We tried churches in San Mateo and Burlingame. We didn’t fit in those well-to-do parishes due to our extreme poverty. He found one in San Bruno that he liked until the priest asked for regular donations. There were two in South San Francisco:  one which was supposed to be our assigned parish and the other, a tiny one, with a thirty-minute mass. That’s the one my dad chose. In and out, over and done.

When away at college I discovered the Neumann Center, a tiny chapel on campus with a welcoming atmosphere. The music was contemporary with drums, guitars, keyboard and cymbals. Dancing in the aisles. Hallelujahs and lots of praise be to God. I fit in.

My husband grew up in a family that attended mass faithfully regardless of whether even when they had to sludge to church through downpours.  Going to church was part of who he was. It influenced his thinking, his behavior, his attitude toward others.

His beliefs built our family into who we are today. If we were camping, he found a church. Skiing? Church. Traveling? Right, church. Sometimes we drove for miles to find a church, but we got there nevertheless.

For almost 46 years Sunday Mass has been an integral part of our relationship. In fact, when I travel on my own, I seek out church and attend.

Not being able to attend due to the coronavirus takes me back to my childhood days of any excuse to miss going to Mass. Except for one caveat: this isn’t voluntary, but enforced.

We found a Mass on television, which is a nice substitute, but there’s a huge difference between sitting in your family room and being in the church building. There are stained glass windows in the TV church and statues and the readings and the service, but the lack of physical presence takes you away from the reverence, the spirituality.

Today things changed for me. I was asked to be the lector for today’s Sunday Mass. I put on a dress and necklace. Studied my readings. Made sure my hair was neatly combed. Put on my mask when I entered the church. Three others were there: the parish secretary, the parish office manager and the choir director. The church felt hollow. Voices echoed.

But the pews were there. Candles, flowers, statues, stained glass windows, all the things that identify that church as mine. When the priest entered and the service began I was filled with awe. Several times my eyes filled with tears. Singing with the director took me back to a few weeks ago when I’d be standing with five other choir members, lifting our voices in praise. Now there was just two of us.

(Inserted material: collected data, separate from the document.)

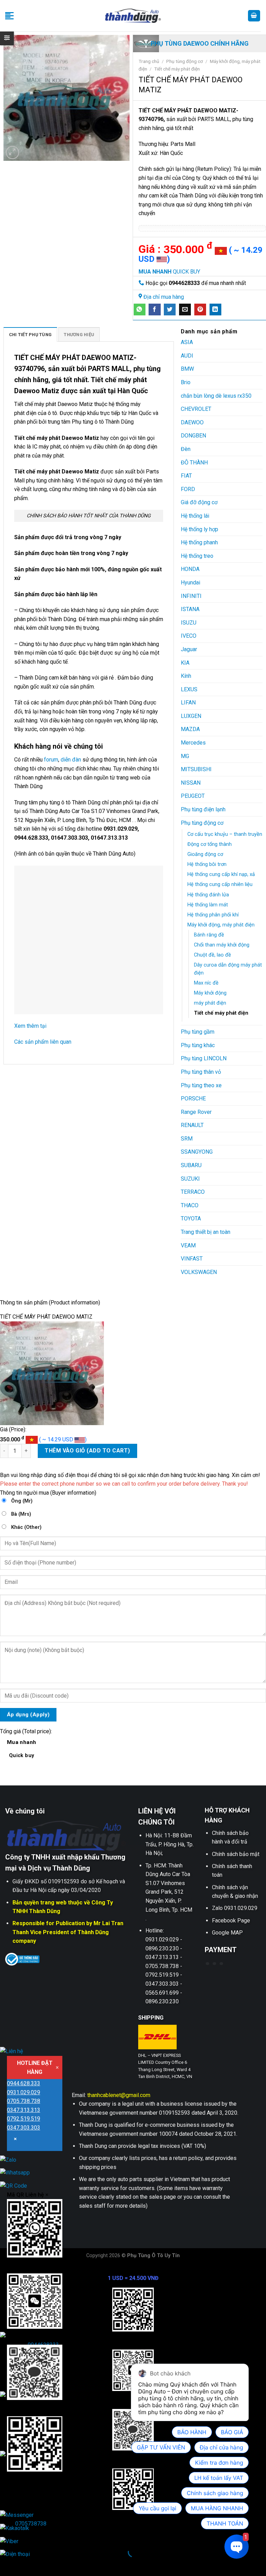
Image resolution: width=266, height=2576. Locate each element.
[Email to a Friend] (185, 309)
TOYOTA (191, 1218)
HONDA (190, 569)
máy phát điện (210, 1003)
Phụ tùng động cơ (184, 61)
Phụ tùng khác (198, 1045)
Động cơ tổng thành (209, 844)
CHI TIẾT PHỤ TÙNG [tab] (30, 334)
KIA (185, 662)
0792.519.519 (23, 2118)
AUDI (187, 355)
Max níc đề (206, 983)
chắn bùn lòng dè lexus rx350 (216, 396)
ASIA (187, 342)
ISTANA (190, 609)
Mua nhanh (21, 1748)
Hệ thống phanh (199, 542)
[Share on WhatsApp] (139, 309)
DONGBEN (193, 435)
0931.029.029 (23, 2092)
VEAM (188, 1245)
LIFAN (188, 702)
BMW (187, 369)
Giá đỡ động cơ (199, 502)
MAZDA (190, 729)
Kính (186, 676)
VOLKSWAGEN (199, 1272)
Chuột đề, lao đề (212, 955)
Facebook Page (231, 1920)
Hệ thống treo (197, 556)
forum (50, 759)
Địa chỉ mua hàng (163, 297)
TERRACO (193, 1192)
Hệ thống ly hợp (199, 529)
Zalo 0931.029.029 (234, 1908)
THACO (189, 1205)
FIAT (186, 475)
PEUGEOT (193, 796)
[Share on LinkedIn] (215, 309)
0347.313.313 (23, 2110)
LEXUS (189, 689)
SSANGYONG (197, 1151)
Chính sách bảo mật (235, 1854)
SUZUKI (190, 1178)
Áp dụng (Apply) (28, 1714)
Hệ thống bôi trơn (207, 864)
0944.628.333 (23, 2083)
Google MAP (227, 1932)
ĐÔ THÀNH (194, 462)
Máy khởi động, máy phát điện (221, 925)
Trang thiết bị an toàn (205, 1232)
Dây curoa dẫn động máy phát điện (228, 969)
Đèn (185, 449)
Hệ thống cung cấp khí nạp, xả (221, 874)
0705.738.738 (23, 2101)
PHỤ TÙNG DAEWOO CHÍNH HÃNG (200, 43)
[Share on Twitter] (170, 309)
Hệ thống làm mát (207, 905)
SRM (187, 1138)
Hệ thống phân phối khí (213, 915)
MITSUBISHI (196, 769)
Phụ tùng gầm (197, 1031)
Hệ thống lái (195, 516)
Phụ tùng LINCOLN (204, 1058)
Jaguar (189, 649)
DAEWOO (192, 422)
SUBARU (191, 1165)
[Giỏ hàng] (254, 15)
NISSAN (191, 782)
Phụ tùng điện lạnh (203, 809)
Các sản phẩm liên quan (42, 1041)
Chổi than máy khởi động (221, 945)
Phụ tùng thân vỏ (201, 1072)
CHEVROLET (196, 409)
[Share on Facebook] (154, 309)
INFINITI (191, 596)
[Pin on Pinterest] (200, 309)
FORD (188, 489)
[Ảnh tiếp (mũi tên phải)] (27, 2564)
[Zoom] (12, 152)
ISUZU (188, 622)
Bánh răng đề (209, 935)
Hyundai (190, 582)
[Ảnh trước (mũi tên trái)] (7, 2564)
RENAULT (192, 1125)
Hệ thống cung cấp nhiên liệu (219, 884)
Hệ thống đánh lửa (208, 895)
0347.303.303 (23, 2127)
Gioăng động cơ (205, 854)
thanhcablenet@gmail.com (118, 2095)
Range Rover (196, 1112)
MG (185, 756)
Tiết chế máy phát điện (177, 69)
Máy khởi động (210, 993)
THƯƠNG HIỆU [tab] (79, 334)
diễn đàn (71, 759)
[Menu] (9, 15)
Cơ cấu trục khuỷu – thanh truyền (224, 834)
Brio (185, 382)
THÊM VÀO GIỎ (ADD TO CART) (87, 1450)
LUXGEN (191, 716)
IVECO (188, 636)
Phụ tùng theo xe (201, 1085)
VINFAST (192, 1258)
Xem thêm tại (30, 1026)
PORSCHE (193, 1098)
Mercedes (193, 742)
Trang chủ (149, 61)
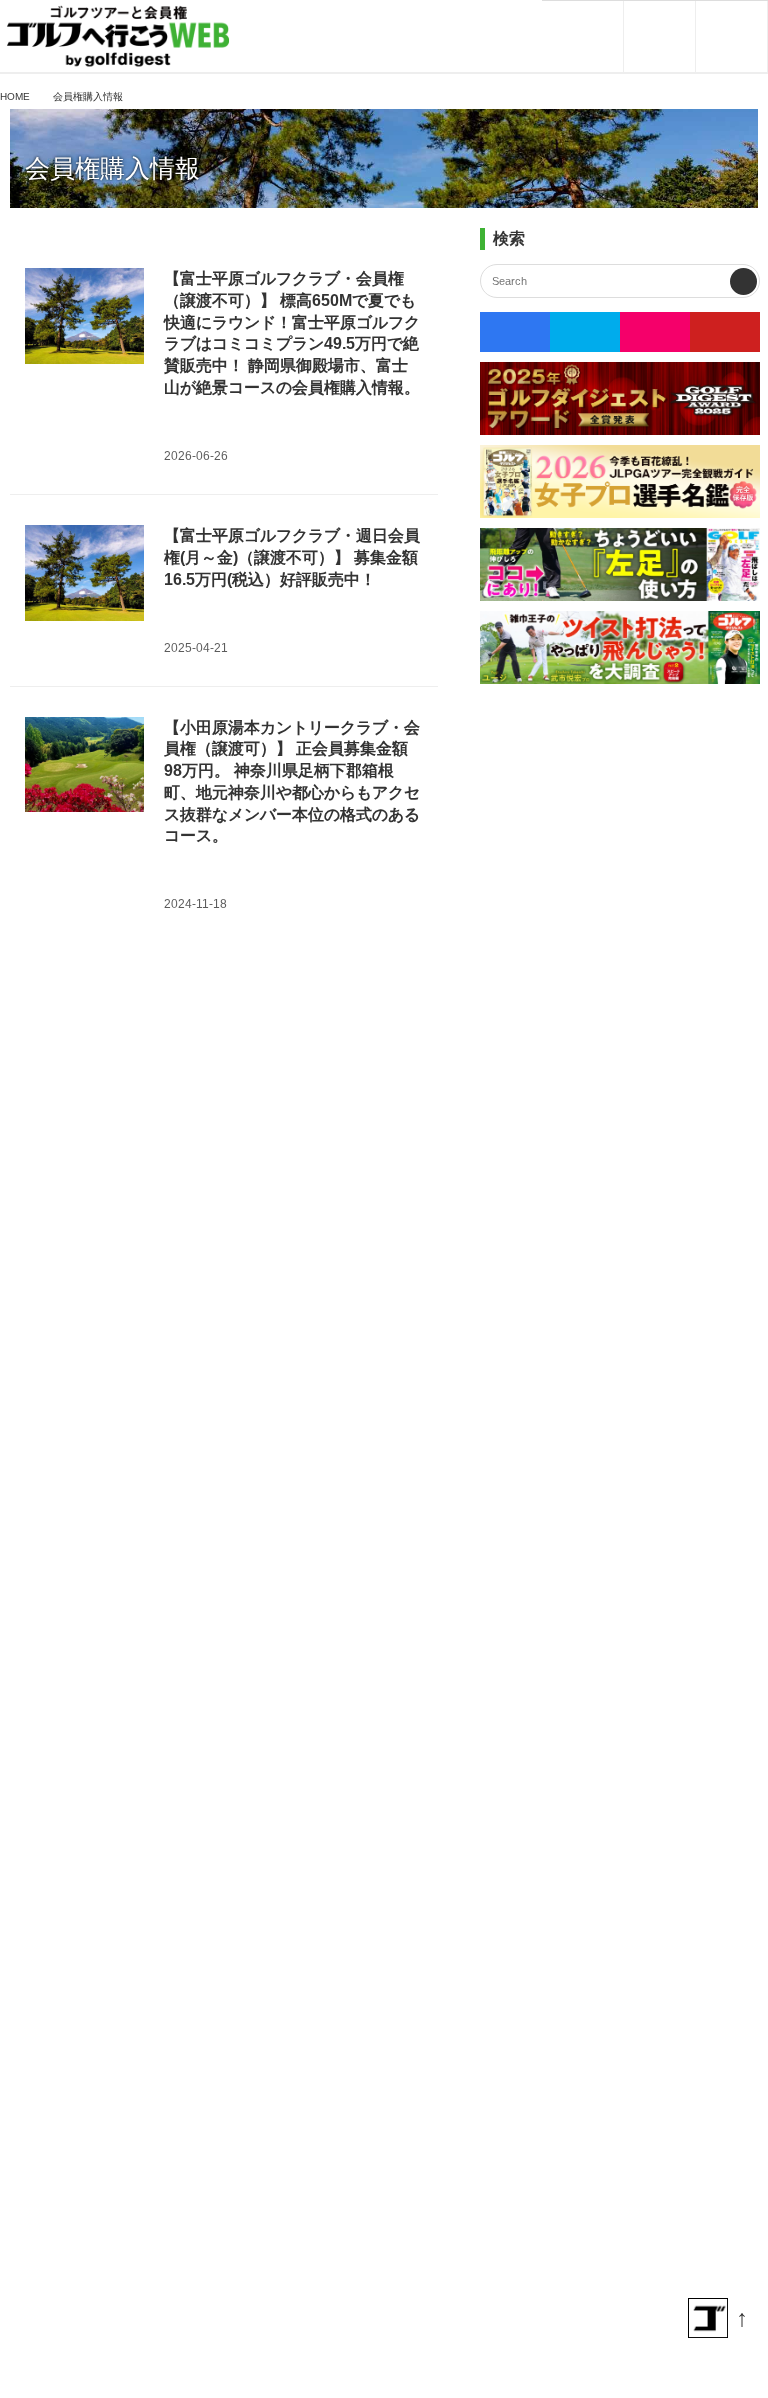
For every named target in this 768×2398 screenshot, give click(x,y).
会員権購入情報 (112, 168)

The priest shared a time when he had strayed from God and how, when the call came, how powerful it was. His words carried me back to  my childhood when it wasn’t me that chose to stray, but circumstances beyond my control, and how powerful it was when I found God in my late teens. He spoke for all of us, reminding us to talk to Jesus.

Next Sunday we’ll watch the television Mass once again. It won’t be the same, but I’ll share the experience with my husband, the man who taught me that attending church was a powerful connection to our faith in God.

In these times we need reminders that there is someone up there, someone ready to listen when we’re ready to pray.